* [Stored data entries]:

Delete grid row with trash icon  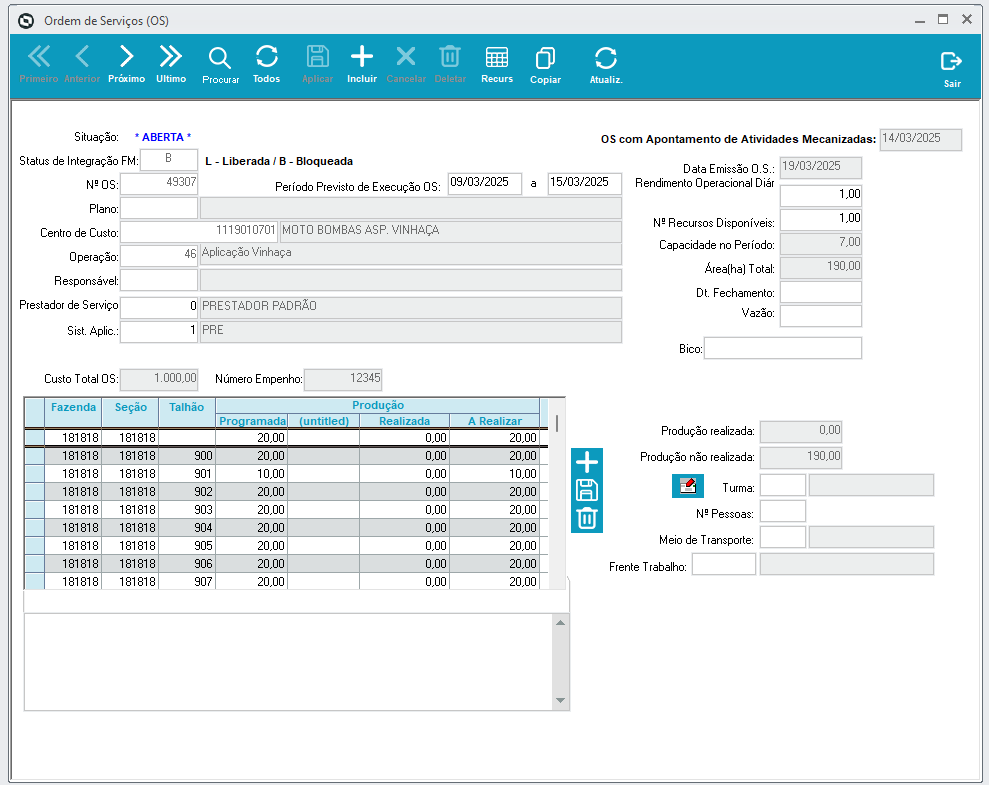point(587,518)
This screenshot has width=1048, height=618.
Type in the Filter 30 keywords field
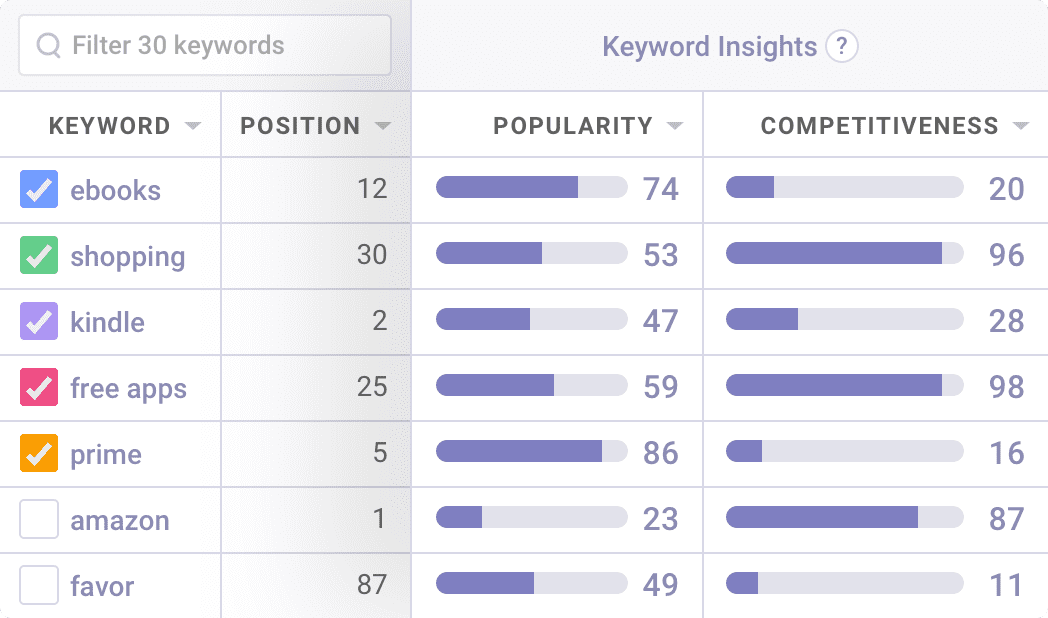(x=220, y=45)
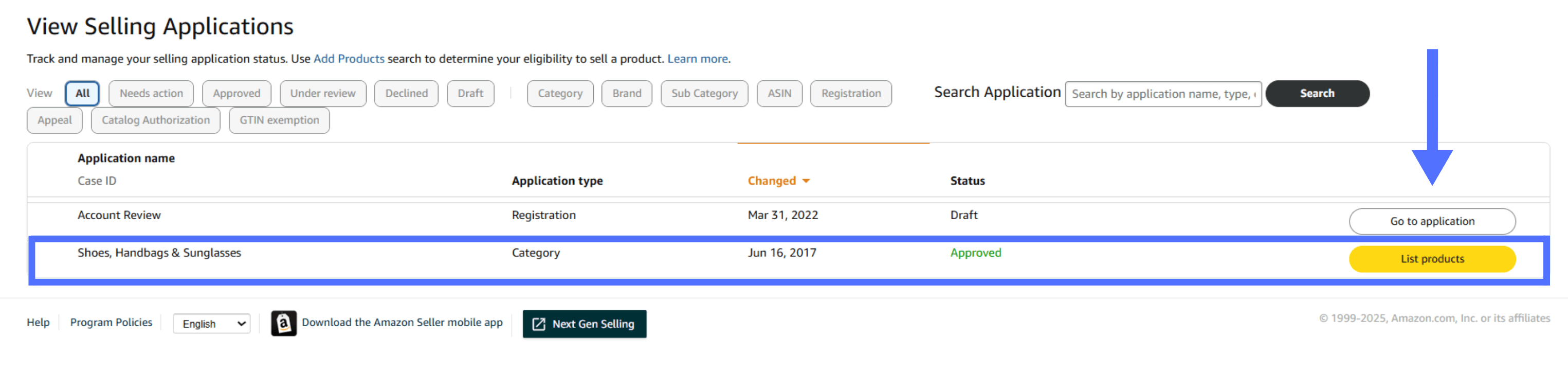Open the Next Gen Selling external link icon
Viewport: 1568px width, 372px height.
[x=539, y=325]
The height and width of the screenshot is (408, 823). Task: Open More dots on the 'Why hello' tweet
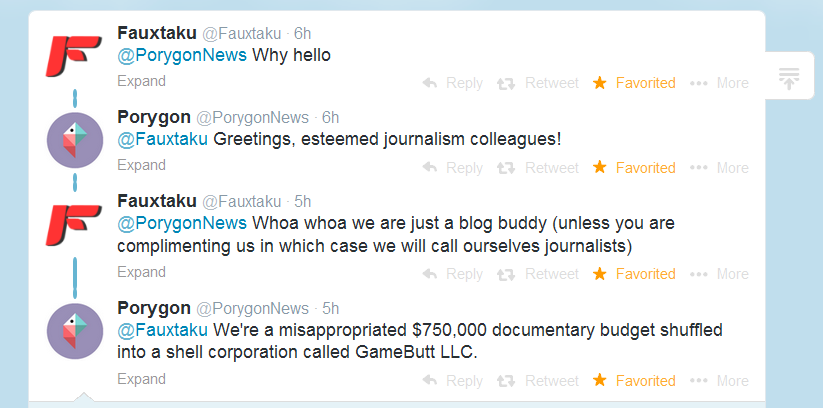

* [PROBLEM STATEMENT]:
Write out exactly the lines from the one containing "This screenshot has width=1048, height=618." through the end of the records above, both included, leaving all pictures out.

* [SOLVED EXERCISE]:
This screenshot has width=1048, height=618.
Type in the Filter 30 keywords field
(x=220, y=45)
Open the Next Gen Selling external link icon
Viewport: 1568px width, 372px height.
[x=539, y=325]
The height and width of the screenshot is (408, 823). Task: Open More dots on the 'Why hello' tweet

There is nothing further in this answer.